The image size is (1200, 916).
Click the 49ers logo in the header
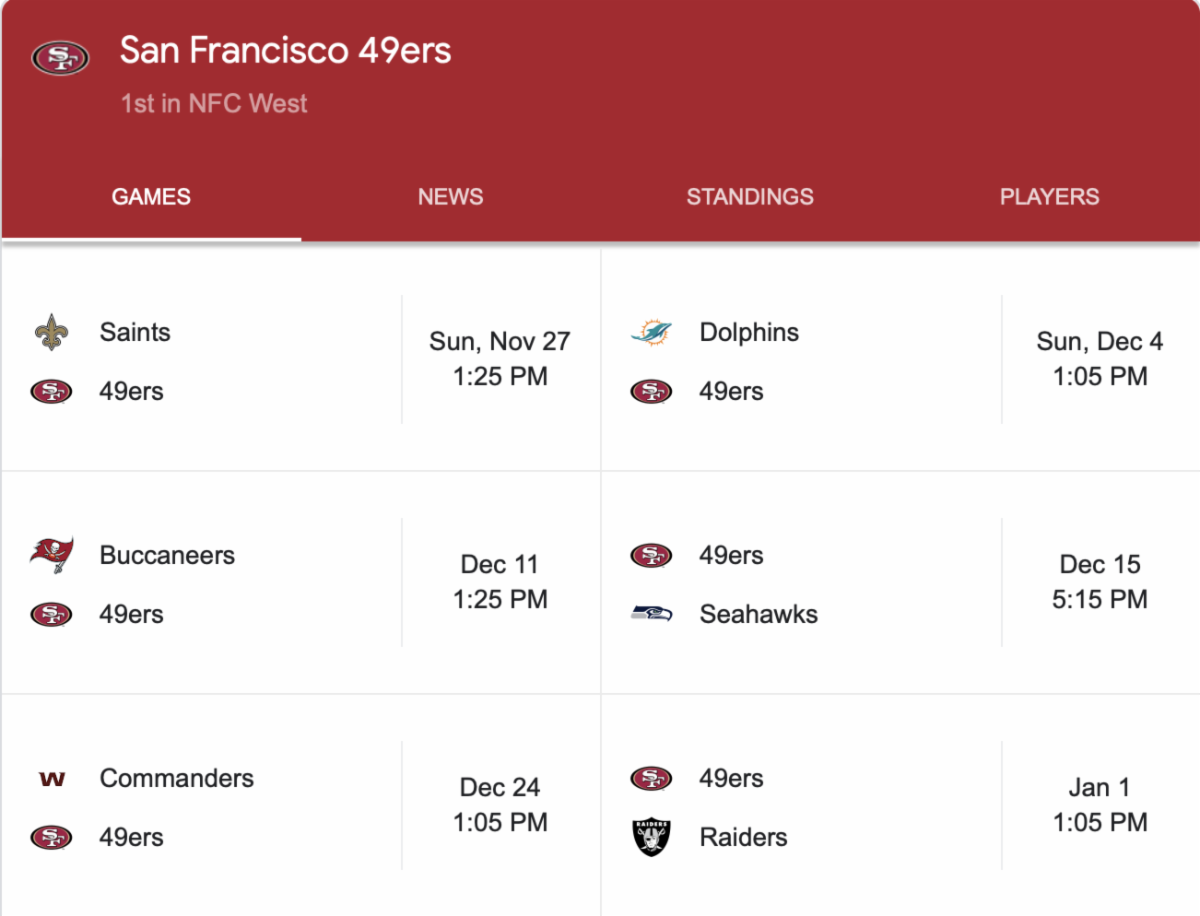point(60,58)
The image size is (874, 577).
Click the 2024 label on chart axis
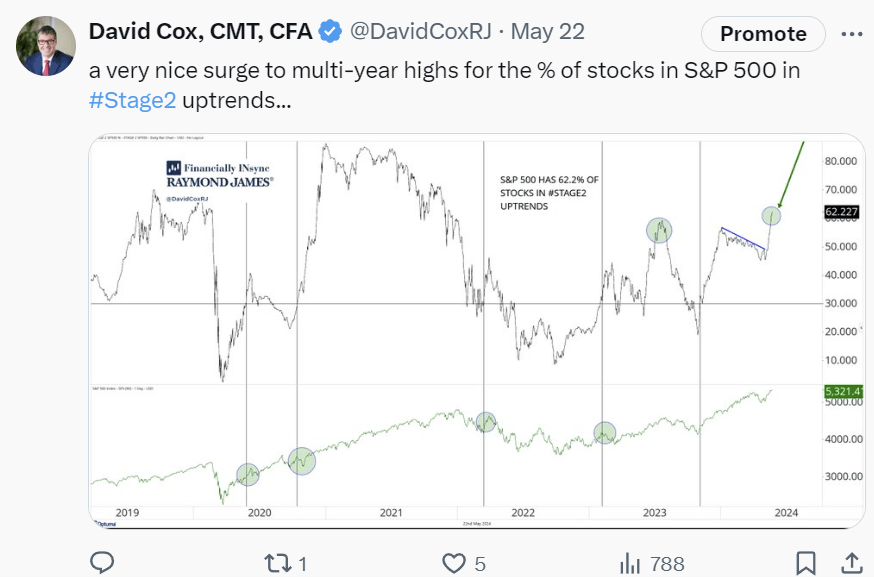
++++++++++++++++++++
OBJECTIVE -
Write out the items above again word for word, leaving out the pictures.

SOLUTION TO THIS PROBLEM -
The image size is (1200, 916).
Click the 49ers logo in the header
point(60,58)
The image size is (874, 577).
Click the 2024 label on chart axis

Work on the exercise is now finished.